• _EXERCISE PROMPT_: Could the lines from the one containing "Plan de Autoprotección (271, 2094)" through the end of the material below be returned exactly, with nothing else?

....

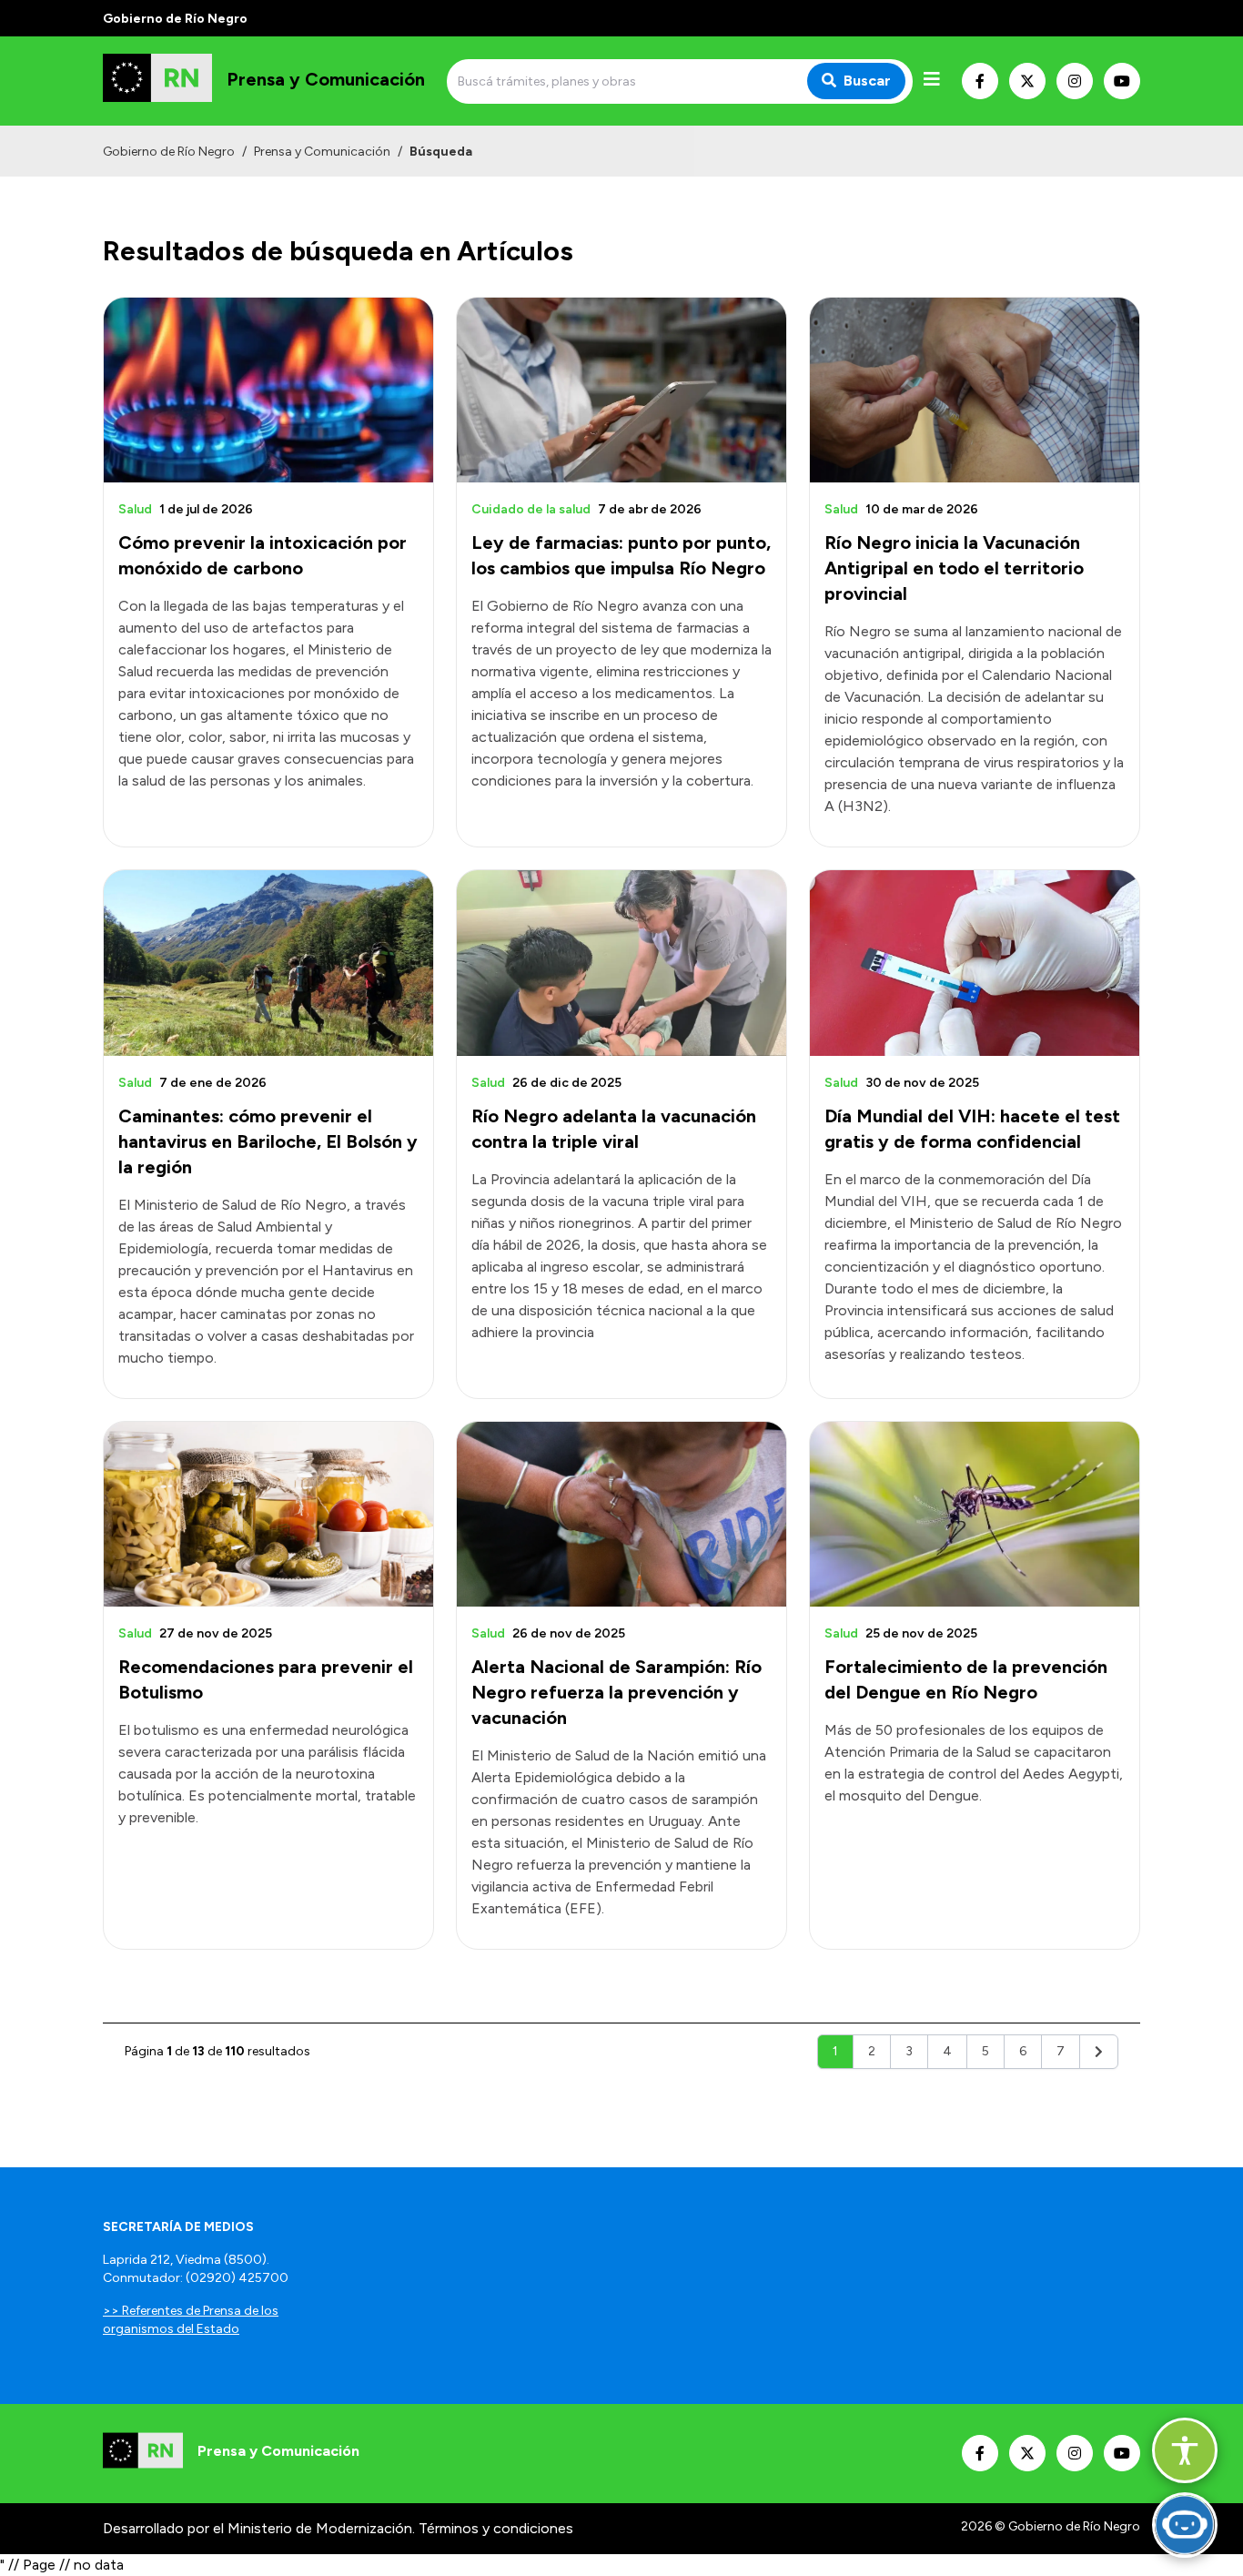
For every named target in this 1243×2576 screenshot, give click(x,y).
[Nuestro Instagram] (1074, 81)
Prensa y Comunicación (322, 151)
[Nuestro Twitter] (1027, 81)
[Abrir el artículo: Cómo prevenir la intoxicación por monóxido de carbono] (268, 390)
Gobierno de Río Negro (169, 151)
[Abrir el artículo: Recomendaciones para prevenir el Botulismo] (268, 1514)
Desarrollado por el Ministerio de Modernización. (259, 2528)
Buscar (867, 80)
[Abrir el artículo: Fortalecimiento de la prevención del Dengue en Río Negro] (974, 1514)
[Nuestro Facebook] (980, 81)
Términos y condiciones (496, 2528)
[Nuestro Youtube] (1122, 81)
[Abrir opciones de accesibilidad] (1185, 2450)
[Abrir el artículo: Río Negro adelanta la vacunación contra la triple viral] (621, 962)
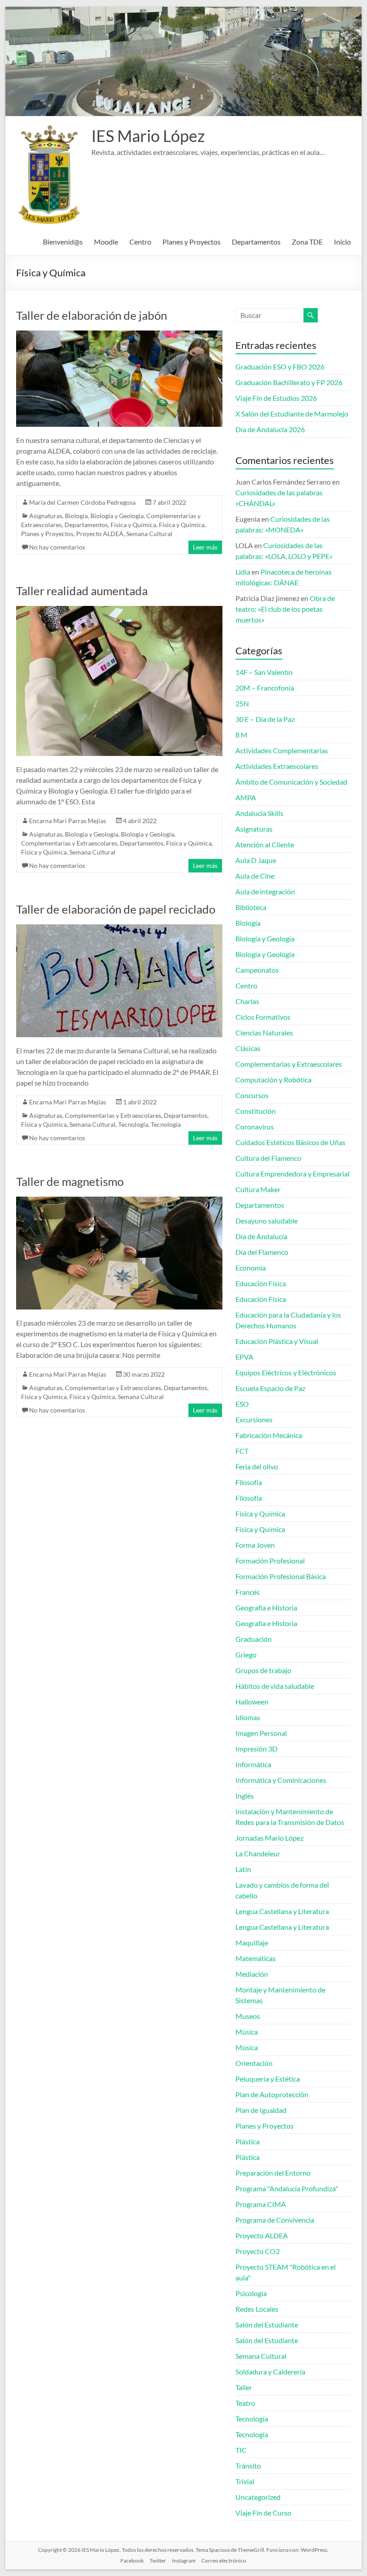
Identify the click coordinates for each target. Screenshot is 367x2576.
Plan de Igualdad (260, 2110)
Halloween (252, 1701)
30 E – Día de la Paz (264, 719)
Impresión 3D (256, 1748)
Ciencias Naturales (264, 1032)
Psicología (251, 2293)
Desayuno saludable (266, 1220)
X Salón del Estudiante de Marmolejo (291, 413)
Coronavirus (254, 1126)
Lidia (242, 571)
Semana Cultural (149, 533)
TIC (241, 2450)
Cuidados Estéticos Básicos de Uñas (290, 1142)
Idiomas (247, 1717)
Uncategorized (258, 2497)
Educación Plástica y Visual (276, 1341)
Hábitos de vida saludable (274, 1686)
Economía (250, 1267)
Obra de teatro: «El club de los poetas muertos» (285, 609)
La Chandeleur (257, 1853)
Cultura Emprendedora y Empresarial (292, 1173)
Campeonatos (257, 970)
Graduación (253, 1639)
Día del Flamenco (261, 1252)
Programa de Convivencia (274, 2219)
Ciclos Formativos (262, 1017)
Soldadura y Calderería (270, 2371)
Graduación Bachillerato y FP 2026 (288, 382)
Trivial (244, 2481)
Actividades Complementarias (281, 750)
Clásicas (247, 1048)
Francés (247, 1592)
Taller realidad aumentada (82, 591)
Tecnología (133, 1124)
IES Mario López (148, 136)
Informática (253, 1764)
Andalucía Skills (259, 813)
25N (242, 703)
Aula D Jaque (255, 860)
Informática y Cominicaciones (280, 1780)
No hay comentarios (57, 547)
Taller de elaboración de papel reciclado (115, 909)
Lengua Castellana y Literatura (282, 1911)
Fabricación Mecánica (268, 1435)
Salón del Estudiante (266, 2324)
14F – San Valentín (264, 672)
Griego (245, 1654)
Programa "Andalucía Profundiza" (286, 2188)
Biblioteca (250, 907)
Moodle (106, 241)
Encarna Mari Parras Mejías (67, 820)
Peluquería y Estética (267, 2078)
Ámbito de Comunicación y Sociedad (291, 781)
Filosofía (248, 1482)
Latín (243, 1869)
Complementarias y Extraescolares (69, 843)
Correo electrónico (223, 2560)
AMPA (245, 797)
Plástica (247, 2141)
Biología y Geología (117, 515)
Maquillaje (251, 1942)
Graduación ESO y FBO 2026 (279, 366)
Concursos (252, 1095)
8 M (241, 734)
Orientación (254, 2063)
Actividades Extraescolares (276, 766)
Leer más (205, 547)
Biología (76, 515)
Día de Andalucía (261, 1236)
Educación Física (260, 1283)
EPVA (244, 1356)
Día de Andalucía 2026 (270, 429)
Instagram (184, 2560)
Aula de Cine (254, 876)
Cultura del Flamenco (268, 1158)
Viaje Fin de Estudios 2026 (276, 398)
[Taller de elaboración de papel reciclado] (119, 928)
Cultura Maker (258, 1189)
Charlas (247, 1001)
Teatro (245, 2403)
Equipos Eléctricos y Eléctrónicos (285, 1372)
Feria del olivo (256, 1466)
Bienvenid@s (63, 241)
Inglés (244, 1795)
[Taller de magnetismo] (119, 1201)
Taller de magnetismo (70, 1181)
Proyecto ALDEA (100, 533)
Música (246, 2031)
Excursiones (254, 1419)
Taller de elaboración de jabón (91, 315)
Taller (243, 2387)
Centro (140, 241)
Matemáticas (255, 1958)
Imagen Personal (261, 1733)
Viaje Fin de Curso (263, 2512)
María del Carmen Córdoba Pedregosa (82, 502)
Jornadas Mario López (269, 1837)
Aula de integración (265, 891)
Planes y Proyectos (191, 241)
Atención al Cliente (264, 844)
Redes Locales (256, 2309)
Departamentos (256, 241)
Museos (247, 2016)
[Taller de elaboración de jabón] (119, 335)
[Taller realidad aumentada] (119, 610)
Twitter (157, 2560)
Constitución (255, 1111)
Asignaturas (45, 515)
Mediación (251, 1974)
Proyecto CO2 (257, 2251)
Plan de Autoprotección (271, 2094)
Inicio (342, 241)
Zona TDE (307, 241)
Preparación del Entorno (273, 2172)
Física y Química (133, 524)
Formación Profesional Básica (280, 1576)
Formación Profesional (270, 1560)
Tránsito (248, 2465)
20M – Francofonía (264, 687)
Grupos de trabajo (263, 1670)
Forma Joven (255, 1545)
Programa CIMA (260, 2204)
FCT (241, 1451)
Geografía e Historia (266, 1607)
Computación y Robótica (273, 1079)
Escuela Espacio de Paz (270, 1388)
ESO (242, 1404)
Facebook (132, 2560)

....

• _ANSWER BELOW_:
Plan de Autoprotección (271, 2094)
Inicio (342, 241)
Zona TDE (307, 241)
Preparación del Entorno (273, 2172)
Física y Química (133, 524)
Formación Profesional Básica (280, 1576)
Formación Profesional (270, 1560)
Tránsito (248, 2465)
20M – Francofonía (264, 687)
Grupos de trabajo (263, 1670)
Forma Joven (255, 1545)
Programa CIMA (260, 2204)
FCT (241, 1451)
Geografía e Historia (266, 1607)
Computación y Robótica (273, 1079)
Escuela Espacio de Paz (270, 1388)
ESO (242, 1404)
Facebook (132, 2560)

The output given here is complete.